- Born: Neil William Ashcroft 27 November 1938 London, England, U.K.
- Died: 15 March 2021 (aged 82) Ithaca, New York, U.S.
- Education: Victoria University College (BSc); University of Cambridge (PhD);
- Known for: Ashcroft and Mermin
- Awards: Bridgman Award (2003)
- Scientific career
- Workplaces: Cornell University; University of Chicago;
- Thesis: The Fermi surface and transport properties of metals (1965)
- Doctoral advisor: John Ziman
- Doctoral students: Raymond E. Goldstein; Nandini Trivedi; Ard Louis;
- Website: www.lassp.cornell.edu/NWA/Pubs

= Neil Ashcroft =

British physicist (1938–2021)

Neil William Ashcroft (27 November 1938 – 15 March 2021) was a British solid-state physicist.

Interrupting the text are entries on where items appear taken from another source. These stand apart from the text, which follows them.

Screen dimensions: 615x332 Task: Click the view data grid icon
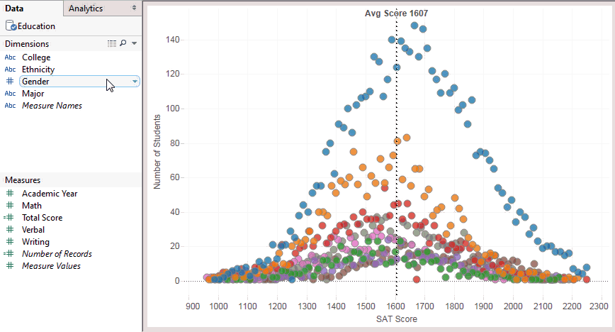[x=112, y=43]
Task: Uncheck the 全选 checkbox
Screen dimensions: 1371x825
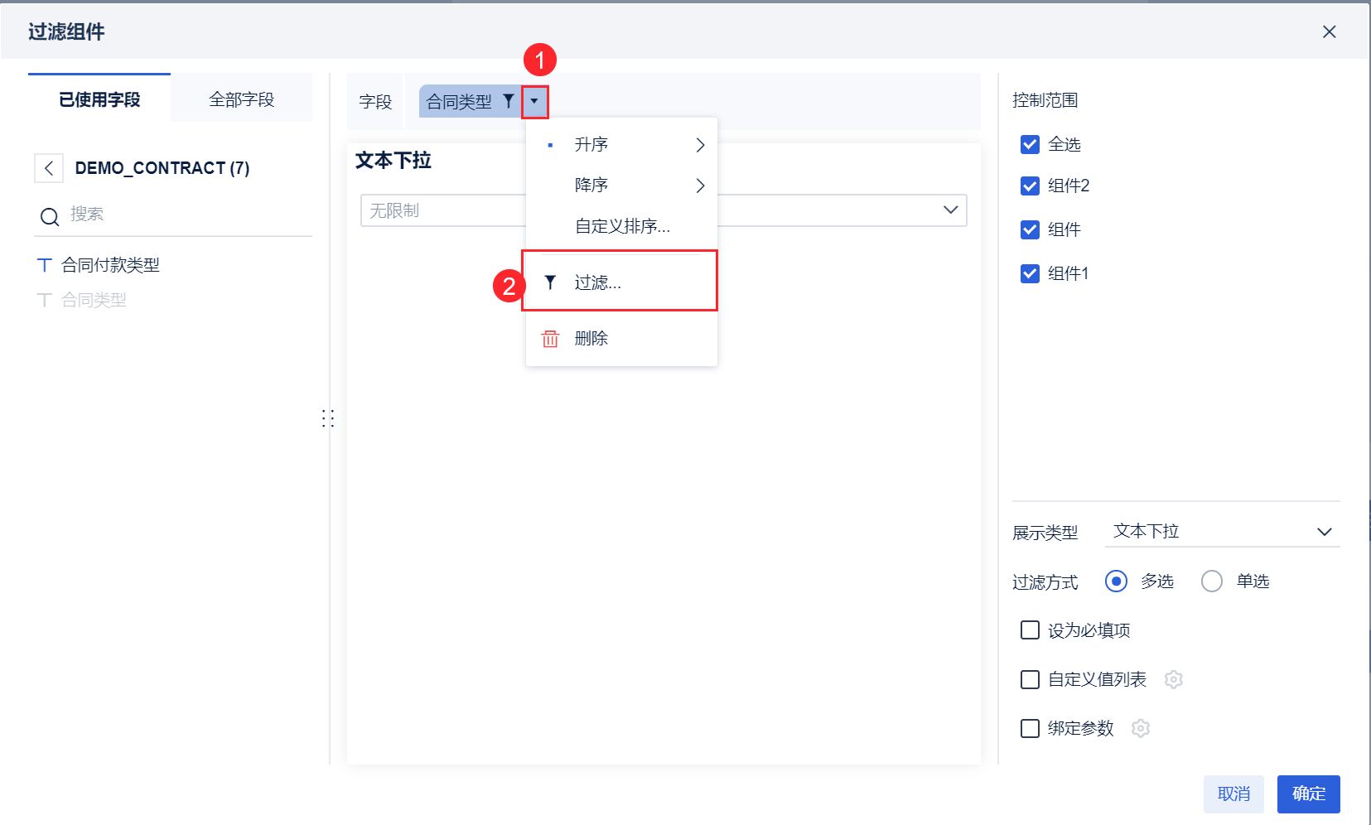Action: [x=1030, y=145]
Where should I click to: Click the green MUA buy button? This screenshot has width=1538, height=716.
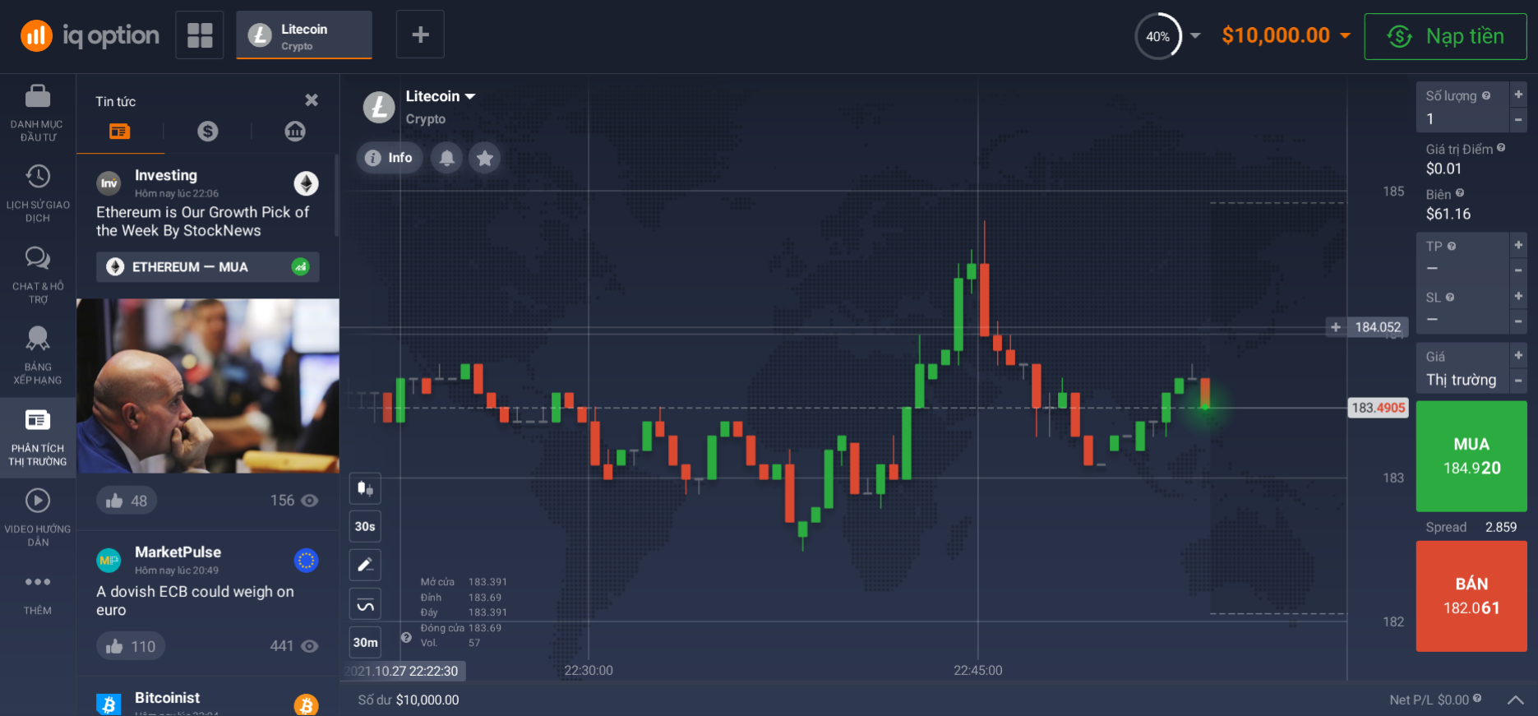[x=1471, y=456]
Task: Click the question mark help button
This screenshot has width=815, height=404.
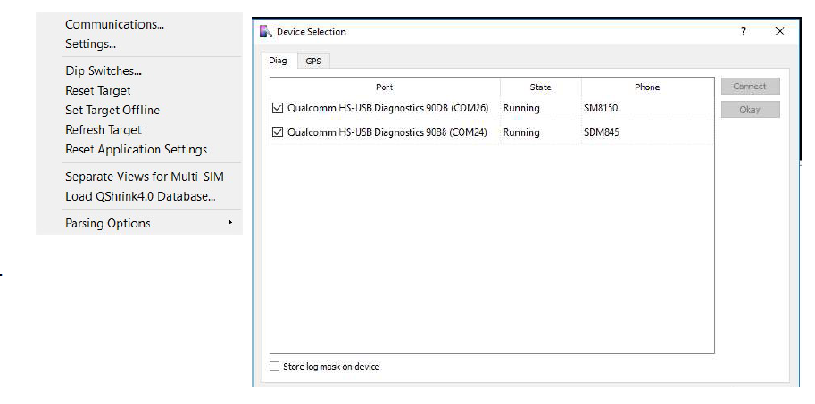Action: [x=744, y=31]
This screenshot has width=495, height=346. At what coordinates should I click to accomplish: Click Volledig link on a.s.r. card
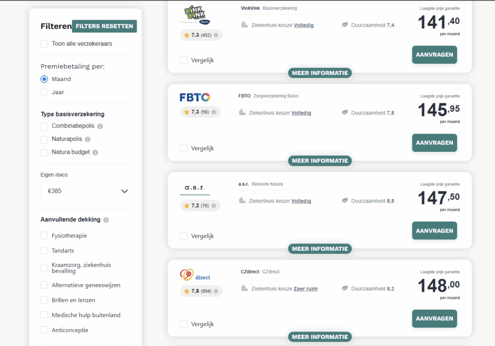(301, 201)
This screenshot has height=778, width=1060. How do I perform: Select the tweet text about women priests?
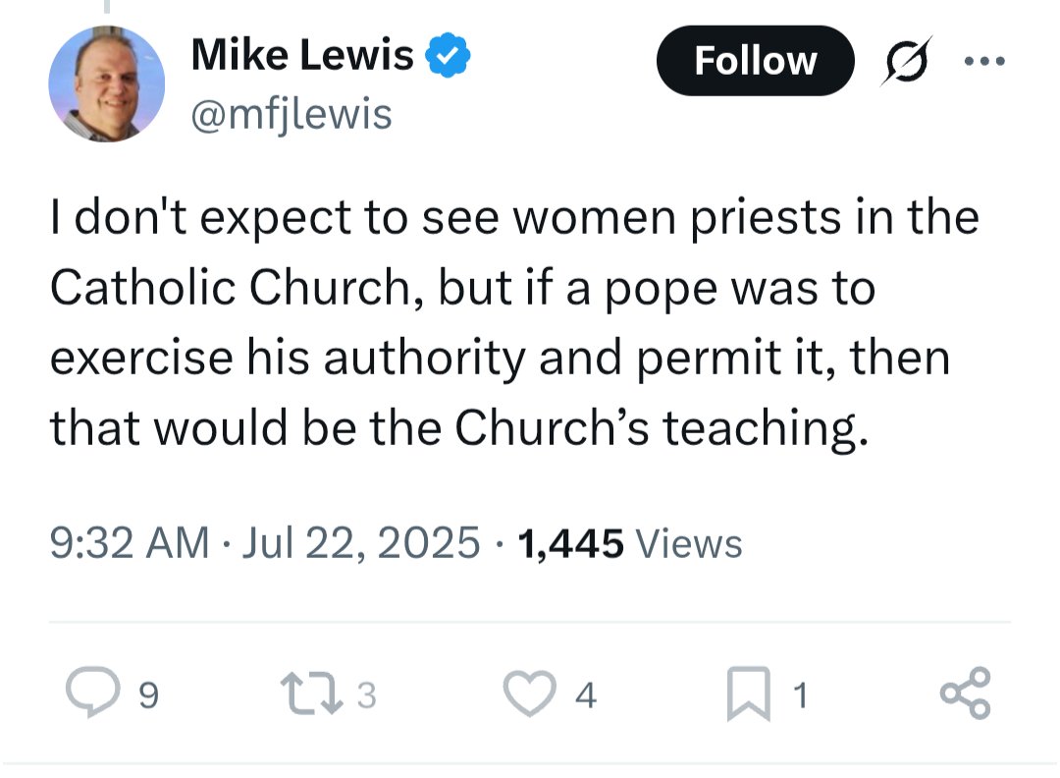click(x=514, y=323)
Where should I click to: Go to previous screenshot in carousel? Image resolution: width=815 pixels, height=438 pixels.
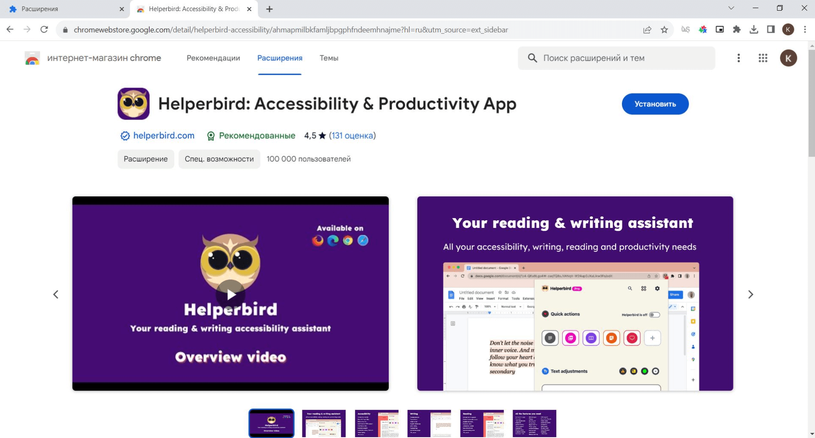56,294
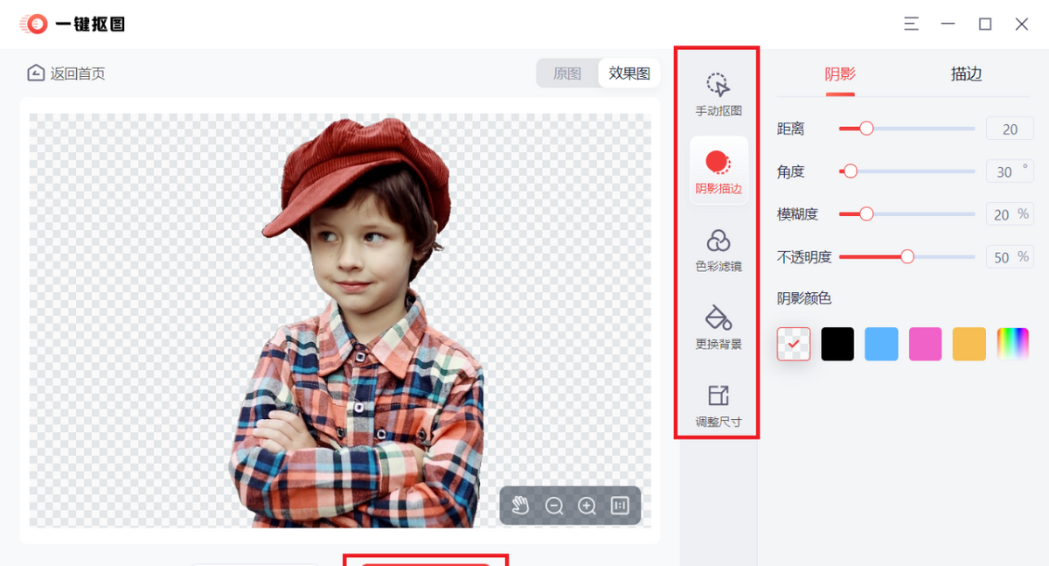Open the 更换背景 change background tool
This screenshot has width=1049, height=566.
(719, 327)
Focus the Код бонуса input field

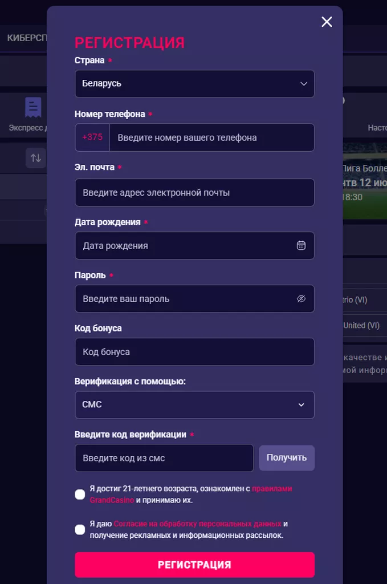click(194, 352)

==Early life and education==
Ashcroft was born in London on 27 November 1938, and migrated to New Zealand in 1947. He was educated at Hutt Valley High School, and completed his undergraduate studies at Victoria University College, earning a Bachelor of Science degree, in 1958. He received his PhD in 1964 from the University of Cambridge for research investigating the Fermi surfaces of metals.

==Career==
Following his PhD, Ashcroft completed postdoctoral research at the University of Chicago and at Cornell University, where he became a professor in 1975. In 1990 he was named the Horace White Professor of Physics, and was elected to emeritus status in 2006.

He served as the director for the Laboratory of Atomic and Solid State Physics at Cornell University (1979–1984), the director for the Cornell Center for Materials Research (1997–2000), and as the deputy director for the High Energy Synchrotron Source (1990–1997).

Between 1986 and 1987, he served as the head of the Condensed Matter division of the American Physical Society. His textbook on solid-state physics, written with N. David Mermin, is a standard text in the field.

Ashcroft died in Ithaca, New York, on 15 March 2021.

==Awards and honours==
In 1997, Ashcroft was elected to the U.S. National Academy of Sciences.

In 2003, he was awarded the Bridgman Award for his contributions to high-pressure physics. Since that date, he was therefore an honorary member of the AIRAPT.